** Start **

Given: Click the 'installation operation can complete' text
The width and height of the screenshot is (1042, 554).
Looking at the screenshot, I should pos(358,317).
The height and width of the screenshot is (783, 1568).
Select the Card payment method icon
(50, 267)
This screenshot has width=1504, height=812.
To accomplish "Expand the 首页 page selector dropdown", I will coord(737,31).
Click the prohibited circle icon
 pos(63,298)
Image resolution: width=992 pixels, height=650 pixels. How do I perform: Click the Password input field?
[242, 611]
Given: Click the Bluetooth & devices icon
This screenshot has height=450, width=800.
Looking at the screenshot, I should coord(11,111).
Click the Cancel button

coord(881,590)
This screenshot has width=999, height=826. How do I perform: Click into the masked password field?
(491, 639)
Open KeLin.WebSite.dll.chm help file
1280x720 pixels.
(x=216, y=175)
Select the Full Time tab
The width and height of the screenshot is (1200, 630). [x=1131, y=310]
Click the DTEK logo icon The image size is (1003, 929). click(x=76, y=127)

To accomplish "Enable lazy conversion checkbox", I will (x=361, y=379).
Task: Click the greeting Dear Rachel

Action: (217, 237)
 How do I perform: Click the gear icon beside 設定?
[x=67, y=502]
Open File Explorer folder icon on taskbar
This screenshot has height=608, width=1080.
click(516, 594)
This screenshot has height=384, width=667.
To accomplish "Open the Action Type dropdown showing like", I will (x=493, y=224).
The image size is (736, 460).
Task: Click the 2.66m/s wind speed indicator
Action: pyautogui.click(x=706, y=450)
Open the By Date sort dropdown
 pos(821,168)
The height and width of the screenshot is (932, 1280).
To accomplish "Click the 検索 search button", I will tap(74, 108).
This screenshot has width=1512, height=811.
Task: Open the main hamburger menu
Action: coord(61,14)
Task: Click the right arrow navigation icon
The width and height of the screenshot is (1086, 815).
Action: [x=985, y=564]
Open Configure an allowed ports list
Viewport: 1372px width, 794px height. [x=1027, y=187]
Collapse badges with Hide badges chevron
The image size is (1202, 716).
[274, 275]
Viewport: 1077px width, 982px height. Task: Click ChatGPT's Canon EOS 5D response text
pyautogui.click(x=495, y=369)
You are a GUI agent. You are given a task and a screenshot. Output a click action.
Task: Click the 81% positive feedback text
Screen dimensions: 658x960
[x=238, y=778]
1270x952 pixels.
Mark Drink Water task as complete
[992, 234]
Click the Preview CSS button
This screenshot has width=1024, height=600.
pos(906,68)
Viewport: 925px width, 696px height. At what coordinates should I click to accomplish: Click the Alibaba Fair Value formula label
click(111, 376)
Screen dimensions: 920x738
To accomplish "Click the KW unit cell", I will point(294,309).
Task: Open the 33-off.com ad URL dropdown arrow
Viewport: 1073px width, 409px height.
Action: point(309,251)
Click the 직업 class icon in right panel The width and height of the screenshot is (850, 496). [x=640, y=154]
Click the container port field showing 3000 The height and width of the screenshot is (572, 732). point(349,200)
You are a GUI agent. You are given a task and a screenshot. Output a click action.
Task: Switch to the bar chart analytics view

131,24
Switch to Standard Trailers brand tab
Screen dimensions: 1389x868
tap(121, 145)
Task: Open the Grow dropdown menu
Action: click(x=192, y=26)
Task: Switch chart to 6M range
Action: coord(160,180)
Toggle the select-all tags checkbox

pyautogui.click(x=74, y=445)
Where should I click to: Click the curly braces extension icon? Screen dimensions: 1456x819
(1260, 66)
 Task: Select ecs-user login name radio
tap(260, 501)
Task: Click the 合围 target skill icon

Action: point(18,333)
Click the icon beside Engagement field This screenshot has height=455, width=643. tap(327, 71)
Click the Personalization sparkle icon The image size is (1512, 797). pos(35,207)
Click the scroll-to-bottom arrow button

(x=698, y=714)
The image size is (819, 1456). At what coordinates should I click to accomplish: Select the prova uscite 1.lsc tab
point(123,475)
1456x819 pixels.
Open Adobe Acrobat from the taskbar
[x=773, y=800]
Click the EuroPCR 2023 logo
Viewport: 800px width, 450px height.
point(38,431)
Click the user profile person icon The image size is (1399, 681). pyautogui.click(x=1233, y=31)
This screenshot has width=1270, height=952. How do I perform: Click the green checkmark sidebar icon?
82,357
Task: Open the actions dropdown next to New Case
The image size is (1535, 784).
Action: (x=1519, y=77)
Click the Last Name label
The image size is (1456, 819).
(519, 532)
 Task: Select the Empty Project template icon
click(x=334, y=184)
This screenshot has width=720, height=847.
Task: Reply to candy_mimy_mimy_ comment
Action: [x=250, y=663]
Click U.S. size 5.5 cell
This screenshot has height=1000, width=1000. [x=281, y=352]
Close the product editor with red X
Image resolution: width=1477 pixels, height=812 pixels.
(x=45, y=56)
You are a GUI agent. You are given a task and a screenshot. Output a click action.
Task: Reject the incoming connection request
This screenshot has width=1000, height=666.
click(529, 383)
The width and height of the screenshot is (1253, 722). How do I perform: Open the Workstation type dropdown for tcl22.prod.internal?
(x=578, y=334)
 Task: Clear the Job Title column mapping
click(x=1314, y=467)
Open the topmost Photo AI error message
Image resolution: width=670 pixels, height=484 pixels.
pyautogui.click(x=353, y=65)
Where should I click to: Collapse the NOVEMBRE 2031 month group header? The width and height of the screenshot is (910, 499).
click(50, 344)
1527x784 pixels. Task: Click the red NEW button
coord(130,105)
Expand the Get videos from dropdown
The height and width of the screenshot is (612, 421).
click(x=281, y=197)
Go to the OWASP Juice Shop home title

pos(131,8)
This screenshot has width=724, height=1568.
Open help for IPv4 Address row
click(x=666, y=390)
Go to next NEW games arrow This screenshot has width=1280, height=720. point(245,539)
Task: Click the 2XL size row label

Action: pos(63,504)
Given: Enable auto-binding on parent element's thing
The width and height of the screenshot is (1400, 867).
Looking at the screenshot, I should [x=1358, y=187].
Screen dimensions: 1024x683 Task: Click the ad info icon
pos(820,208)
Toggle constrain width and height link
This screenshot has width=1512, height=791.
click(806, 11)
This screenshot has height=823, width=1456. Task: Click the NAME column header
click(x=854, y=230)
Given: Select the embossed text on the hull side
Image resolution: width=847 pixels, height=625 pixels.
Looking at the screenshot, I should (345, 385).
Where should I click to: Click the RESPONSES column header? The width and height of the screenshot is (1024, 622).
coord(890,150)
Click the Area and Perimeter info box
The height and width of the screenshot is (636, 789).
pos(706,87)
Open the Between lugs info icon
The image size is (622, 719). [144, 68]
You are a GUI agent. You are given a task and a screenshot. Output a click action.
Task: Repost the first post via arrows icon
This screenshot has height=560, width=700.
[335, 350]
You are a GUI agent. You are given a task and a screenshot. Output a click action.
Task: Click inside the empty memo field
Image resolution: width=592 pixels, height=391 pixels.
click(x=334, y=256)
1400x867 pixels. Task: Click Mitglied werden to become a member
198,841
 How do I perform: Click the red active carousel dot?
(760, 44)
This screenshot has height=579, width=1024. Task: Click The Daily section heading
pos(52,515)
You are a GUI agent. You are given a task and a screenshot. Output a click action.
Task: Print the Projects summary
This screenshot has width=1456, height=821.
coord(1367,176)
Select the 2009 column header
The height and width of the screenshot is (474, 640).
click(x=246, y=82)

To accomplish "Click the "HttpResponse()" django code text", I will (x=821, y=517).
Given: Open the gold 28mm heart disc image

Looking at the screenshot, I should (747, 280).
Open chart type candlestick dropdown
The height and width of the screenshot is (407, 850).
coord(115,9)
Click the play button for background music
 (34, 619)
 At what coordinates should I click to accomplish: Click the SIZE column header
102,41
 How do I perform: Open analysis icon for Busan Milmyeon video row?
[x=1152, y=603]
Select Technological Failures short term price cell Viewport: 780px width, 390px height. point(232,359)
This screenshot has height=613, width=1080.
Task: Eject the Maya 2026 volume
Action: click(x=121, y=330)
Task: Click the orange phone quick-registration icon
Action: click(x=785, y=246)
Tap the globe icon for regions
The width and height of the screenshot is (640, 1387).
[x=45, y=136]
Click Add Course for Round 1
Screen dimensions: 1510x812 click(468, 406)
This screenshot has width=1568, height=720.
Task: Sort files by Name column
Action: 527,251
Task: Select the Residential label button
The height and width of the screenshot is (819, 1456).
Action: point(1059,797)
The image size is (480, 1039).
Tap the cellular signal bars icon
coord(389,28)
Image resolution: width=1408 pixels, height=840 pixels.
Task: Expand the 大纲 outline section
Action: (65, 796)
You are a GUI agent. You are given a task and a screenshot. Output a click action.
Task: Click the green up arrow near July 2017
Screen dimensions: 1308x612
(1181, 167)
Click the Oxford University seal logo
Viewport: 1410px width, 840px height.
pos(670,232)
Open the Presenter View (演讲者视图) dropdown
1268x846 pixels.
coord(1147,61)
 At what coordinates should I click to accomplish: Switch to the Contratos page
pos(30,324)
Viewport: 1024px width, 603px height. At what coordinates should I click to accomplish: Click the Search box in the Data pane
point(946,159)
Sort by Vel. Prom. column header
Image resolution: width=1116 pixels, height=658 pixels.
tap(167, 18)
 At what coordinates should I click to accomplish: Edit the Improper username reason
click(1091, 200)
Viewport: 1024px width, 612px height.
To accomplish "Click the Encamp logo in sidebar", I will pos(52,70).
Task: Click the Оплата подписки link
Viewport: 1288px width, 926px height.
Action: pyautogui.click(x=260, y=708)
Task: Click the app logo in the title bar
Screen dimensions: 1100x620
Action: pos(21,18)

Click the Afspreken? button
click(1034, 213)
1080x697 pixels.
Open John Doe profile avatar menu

** End **

• _Exercise instructions_
Please reproduce, unchanged, the part of the data above that opens with the line containing "The image size is (819, 1456)." and closes with the line containing "(x=45, y=56)", including both of those lines.

• _Answer for the task_
The image size is (819, 1456). At what coordinates should I click to accomplish: Select the prova uscite 1.lsc tab
point(123,475)
1456x819 pixels.
Open Adobe Acrobat from the taskbar
[x=773, y=800]
Click the EuroPCR 2023 logo
Viewport: 800px width, 450px height.
point(38,431)
Click the user profile person icon The image size is (1399, 681). pyautogui.click(x=1233, y=31)
This screenshot has width=1270, height=952. How do I perform: Click the green checkmark sidebar icon?
82,357
Task: Open the actions dropdown next to New Case
The image size is (1535, 784).
Action: (x=1519, y=77)
Click the Last Name label
The image size is (1456, 819).
(519, 532)
 Task: Select the Empty Project template icon
click(x=334, y=184)
This screenshot has width=720, height=847.
Task: Reply to candy_mimy_mimy_ comment
Action: [x=250, y=663]
Click U.S. size 5.5 cell
This screenshot has height=1000, width=1000. [x=281, y=352]
Close the product editor with red X
Image resolution: width=1477 pixels, height=812 pixels.
(x=45, y=56)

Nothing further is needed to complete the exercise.